Making sure you vote for Rinck is so important because her election represents something bigger than one seat; it represents a referendum on the entire conservative bloc. If Rinck blows Woo out of the water, this conservative council’s legitimacy may as well be toast. Any time they try to mess with working people or make the city more hostile to the unhoused, Rinck can vote against it with the backing of more voters than anyone else on the body. The bigger the win, the more momentum progressives can ride into the 2025 election, when the conservative ringleader, Council President Sara Nelson, will have to defend her seat. Let’s make her scared. Vote Rinck. 


Proposition No. 1: Property Tax Levy Renewal for Transportation
Yes

If you ever leave your place of residence, you should absolutely vote “yes” on Prop 1 to pass our desperately needed transportation levy. The new levy will generate a historic $1.55 billion in its eight-year lifetime. The City will spend that money on 350 blocks of new sidewalks, 160 projects to improve bus-rider experience, safety projects at 70 high-collision locations, a full revamp of Aurora Avenue N, plus much, much, more. 

A little history: Mayor Bruce Harrell proposed a puny, baby little levy that favored car-centric infrastructure. Thanks to the tireless work of transportation, environmental, disability, labor, and other advocates, the mayor and then the transportation chair cranked that number up by $250 million and earmarked 45 percent of the total investment for multimodal transportation via buses, bikes, foot, and any other way you may get around without a car.

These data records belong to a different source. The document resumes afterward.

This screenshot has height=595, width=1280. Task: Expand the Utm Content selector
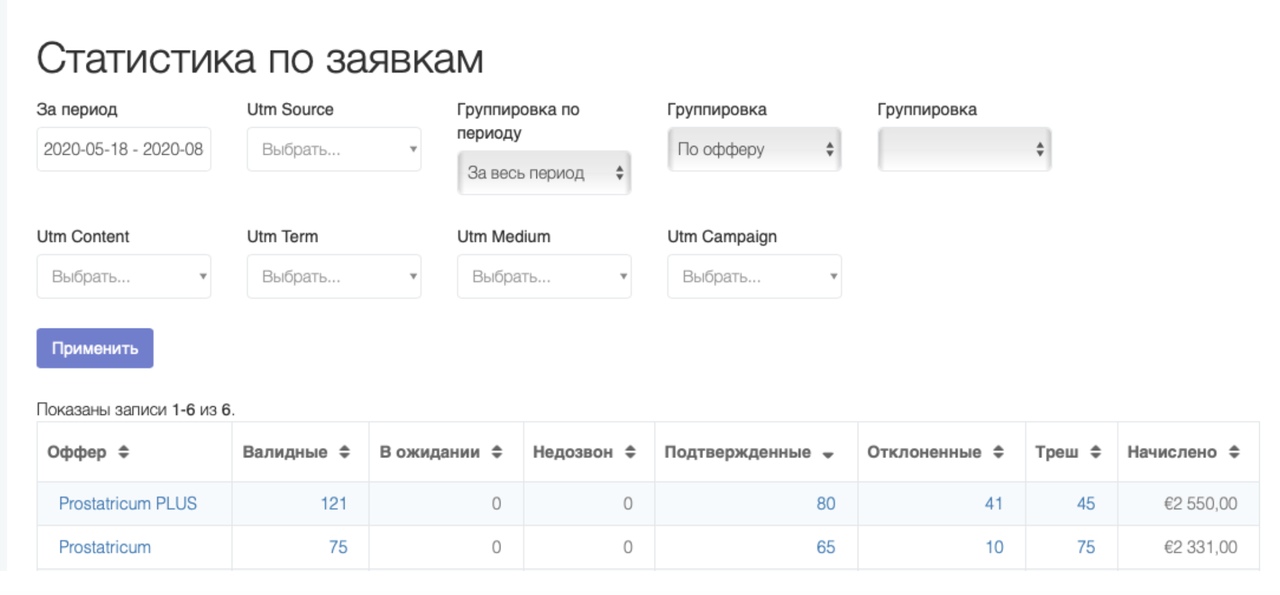click(124, 276)
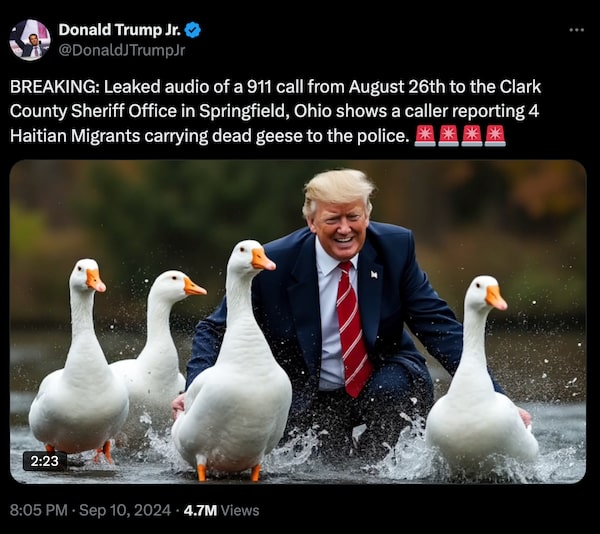Click the second red siren emoji
Screen dimensions: 600x534
click(448, 136)
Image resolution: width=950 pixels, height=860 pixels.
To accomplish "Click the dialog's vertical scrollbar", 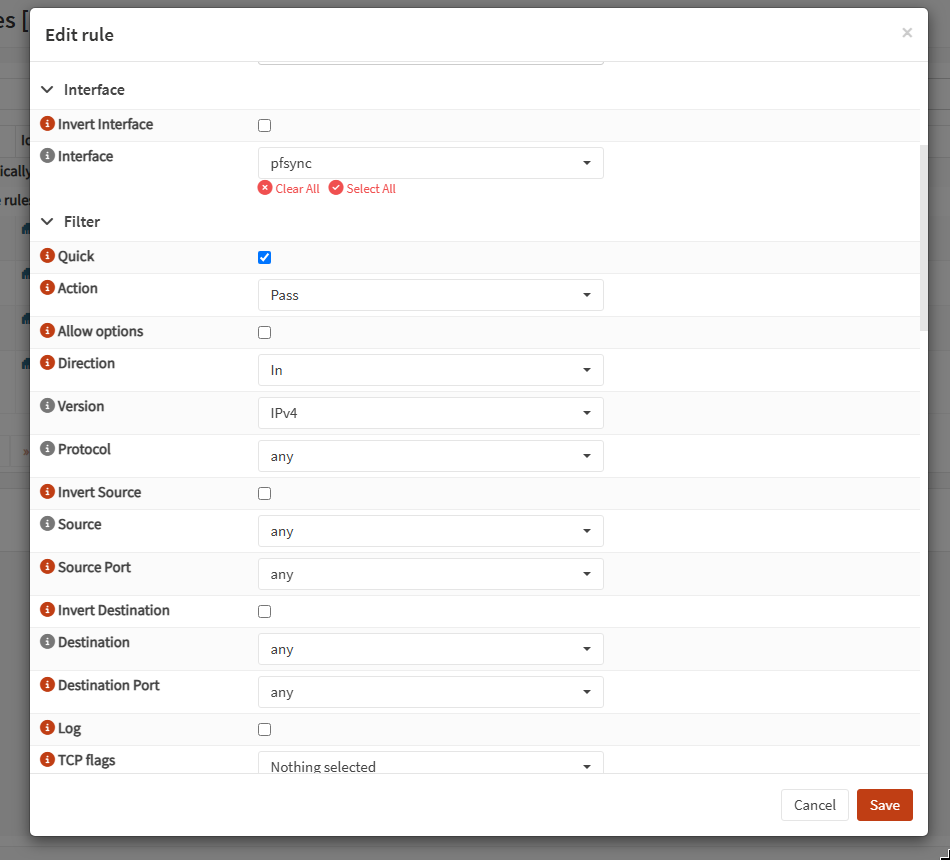I will tap(923, 238).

The levy’s been called a “consensus” levy, as it pleases the progressive transit heads and the conservative business community. Even the Stranger Election Control Board struggled to play devil’s advocate against it. Every argument against Prop 1 falls apart like much of Seattle’s poorly maintained infrastructure would if this levy were to fail. 

Some may argue that the levy costs homeowners too much. For the owner of the median-valued home, the new levy will cost them $41 per month, a 70 percent increase from the $24 cost of the 2015 Levy To Move Seattle. Washington State relies heavily on property taxes to pay for social goods because our state constitution outlaws an income tax. The SECB would sacrifice a lifetime of drunk cigarettes if it meant flipping our upside-down taxation scheme right-side up, but, in the meantime, this is how we pay for shit. 

Besides, that framing's whack. Sure, $41 a month may sound like a lot, but relying on a car costs homeowners about $1,000 a month based on estimates from Experian, AAA, GasBuddy, and the National Conference of State Legislatures. The better our public transit, the less Seattleites have to rely on cars, the more money voters actually stand to save. Besides, the City and County run levy relief programs for seniors and disabled people who cannot shoulder the cost, so no one should be splitting pills for better bus service. 

On the flip side, there’s some militant urbanists who would rather tank this levy and force the City to produce a bigger, bolder one in 2025. If the levy legit sucked, then we’d be on board. But it doesn’t suck. And without a strong, concerted movement to reject it in protest, there’s no reason to believe the mayor and the city council would interpret a failed levy as anything but a sign to slash the price on a future proposal. 

Don’t overthink it. Vote yes on Prop 1.